Five Phase Treatments
Five phase treatments are aptly named for both their relations to the five phases (elements) which they treat, but also that the treatment itself consists of five steps. Each step is very precise in its choosing of points to use and time in which to administer treatment. As with much of Japanese styles of acupuncture, five phase treatments are very subtle in their workings. How far the needle goes in, the direction of the needle placement, and the manipulation of the needle are very important. If you are unfamiliar with japanese needles check out the Needle Comparison Chart.

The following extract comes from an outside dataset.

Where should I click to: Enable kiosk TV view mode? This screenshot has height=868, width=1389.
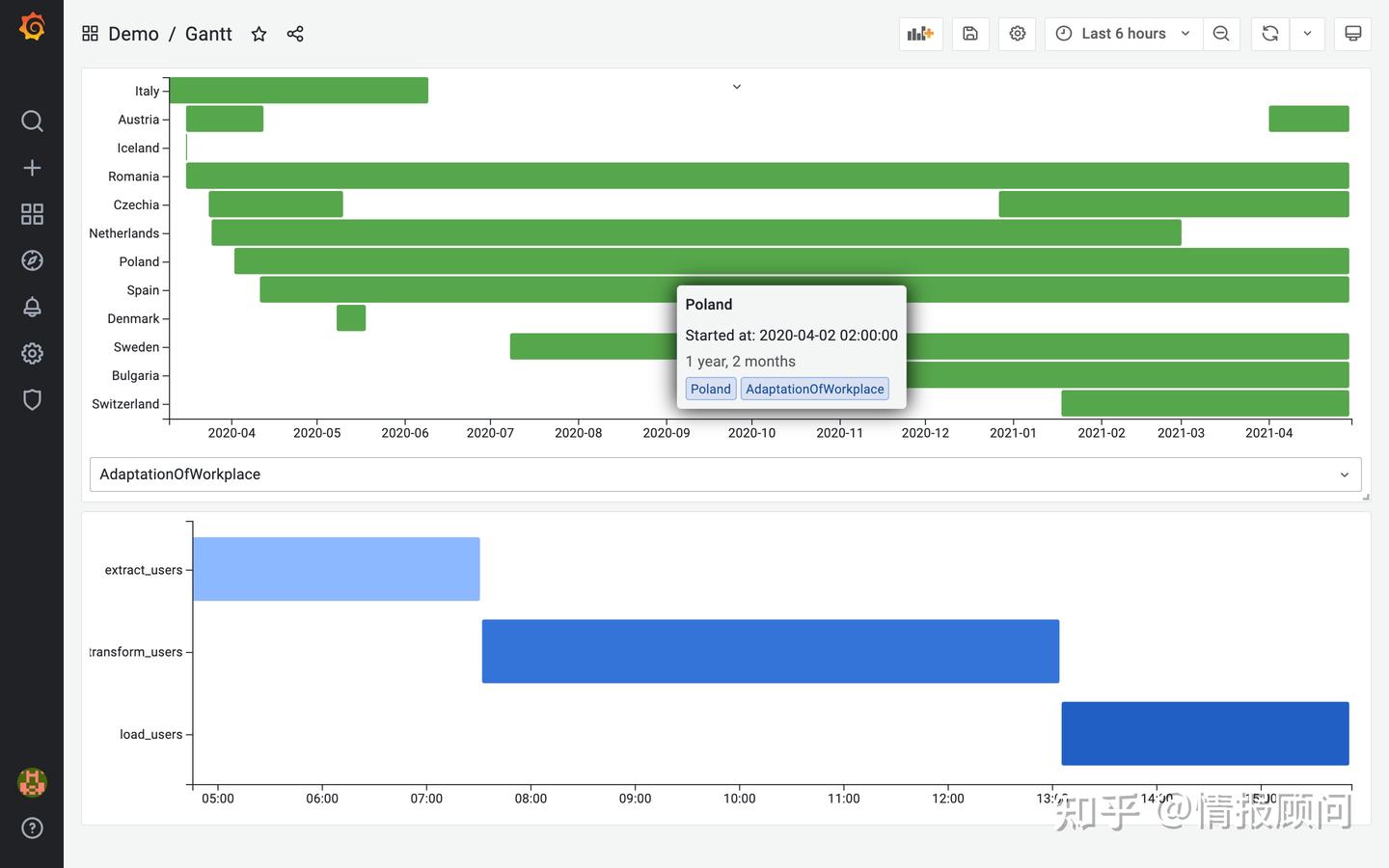point(1352,34)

Pulse: Feel the pulse and determine which pulse position, and in turn phase, is the weakest. Then see if the mother or son is also deficient. This is your pair. Focus on the son here, regardless which of the two is weaker, and that is the pattern under which you will treat. Let us take the kidneys as our example throughout the page. We felt the pulse and have determined that both the kidney and the lung are the weakest. We call this a kidney primary pattern. For all the pulse patterns click here.
Needling: In Step 1 we will be treating two points in a specific order. Using the command or five shu chart, we have the points laid out in the Nan Jing associated with the phases. On each meridian there is a point corresponding to each of the phases. The first point to treat will be on the primary pattern meridian (kidney here) and it will be the mother phase point (lung point here) on that meridian. The second point to treat will be on the mother meridian of the primary pattern (lung meridian here). The point to treat is the horary point on the mother meridian (lung point here). The horary point on any meridian is the point associated with the same phase as the meridian itself.
|Lung||LU 11||LU 10||LU 9||LU 8||LU 5|
|Kidney||KD 1||KD 2||KD 3||KD 7||KD 10|
If you look at the chart, feast your eyes on the column under the Metal phase (lung). These are your two points;
Kidney 7 and Lung 8. Order is important here. First needle Kidney 7 since it is on the primary pattern meridian, then
needle Lung 8. These are both being tonified so use a small needle, shallow insertion of 1-2mm, following the flow of the meridian.
The side needled can be determined one of two ways. The first is the opposite side of pain or disease. So if someone has
right shoulder pain, treat the side that is healthy, the left. If there is no pain or if the pain is bilateral then
use the second method decided by gender. For men use the left; women use the right.
Time: 10 minutes (start counting after the second needle is placed).
Exceptions: The Pericardium/San Jiao pulse position is basically ignored in 5 phase since they both belong to the fire phase as does the Heart. Additionally, the Heart primary pattern is considered taboo in Japan and is not treated. They save it for extremely serious conditions of physical and mental illness.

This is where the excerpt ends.